### GOAL OF THE EXERCISE:
Return the line containing "Instruction: Open the Type dropdown" together with every later line up to the end of the records, exactly and with no pictures; return nothing else.
:: MATERIAL FOR THIS EXERCISE
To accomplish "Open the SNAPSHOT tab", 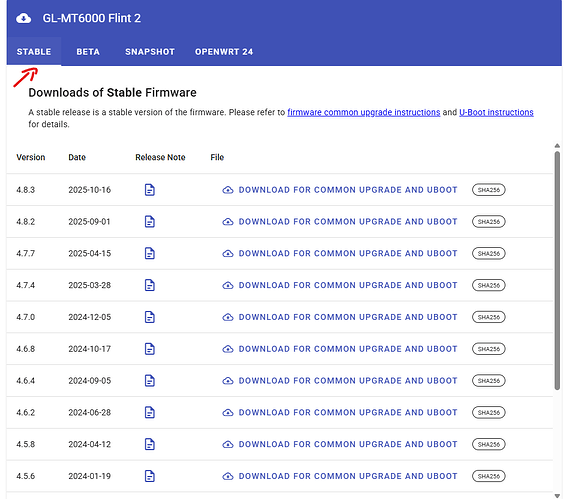I will [150, 52].
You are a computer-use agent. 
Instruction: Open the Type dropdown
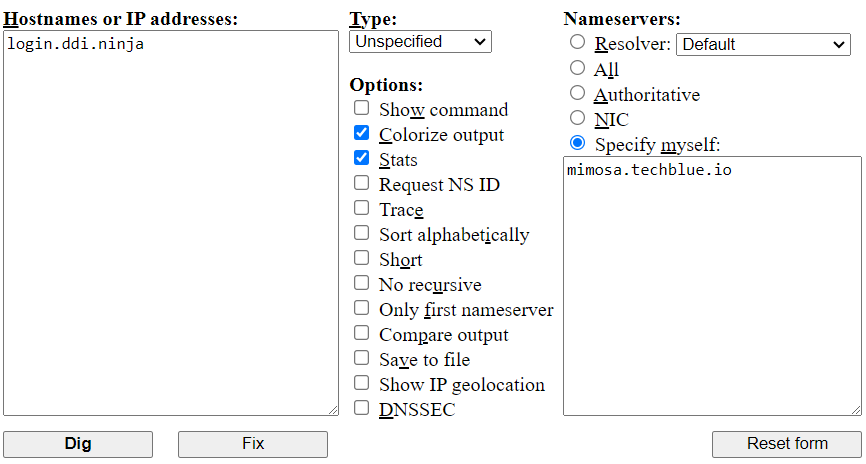[420, 42]
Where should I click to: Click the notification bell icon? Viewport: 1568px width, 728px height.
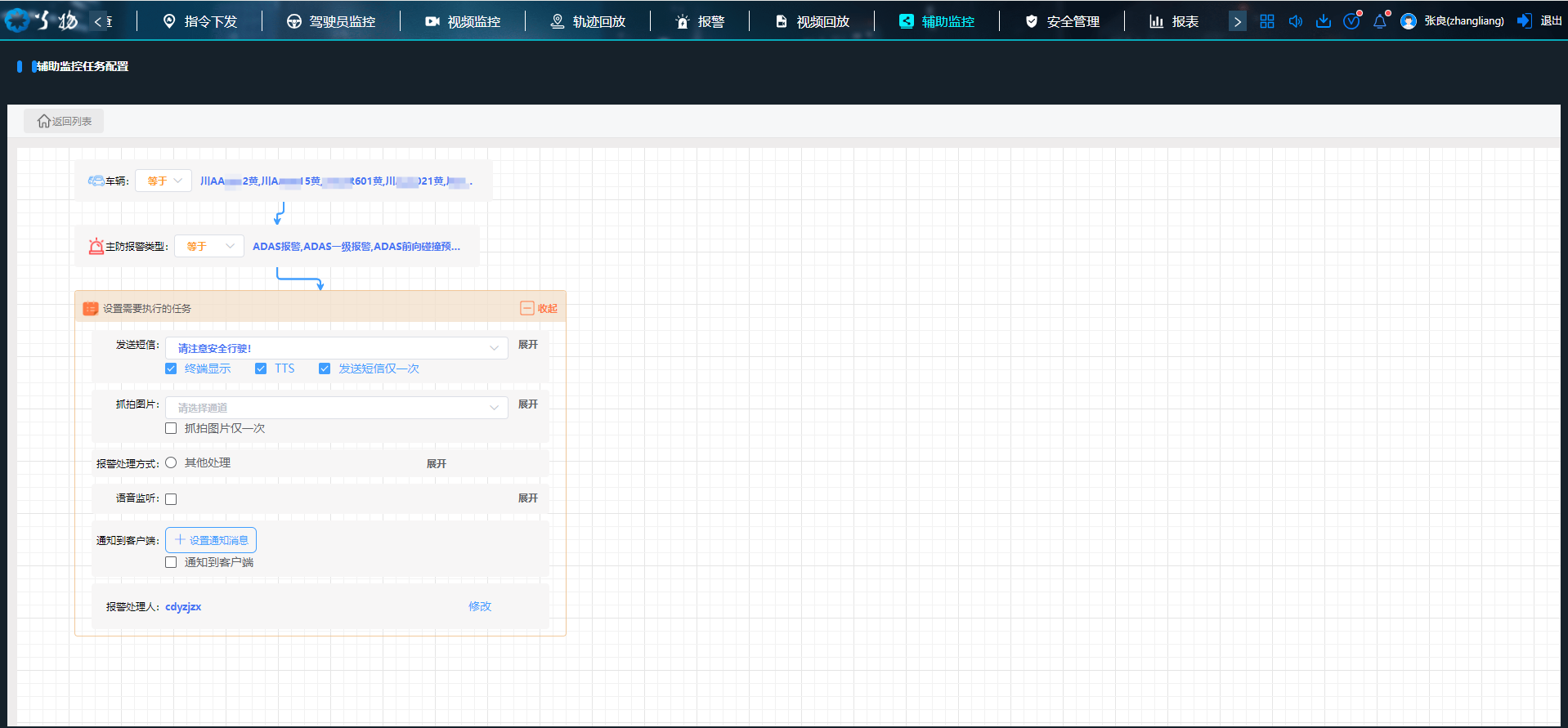click(1380, 21)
::::
### EXERCISE RESPONSE:
Instruction: Open the Type dropdown
[420, 42]
Where should I click to: Click the notification bell icon? Viewport: 1568px width, 728px height.
click(1380, 21)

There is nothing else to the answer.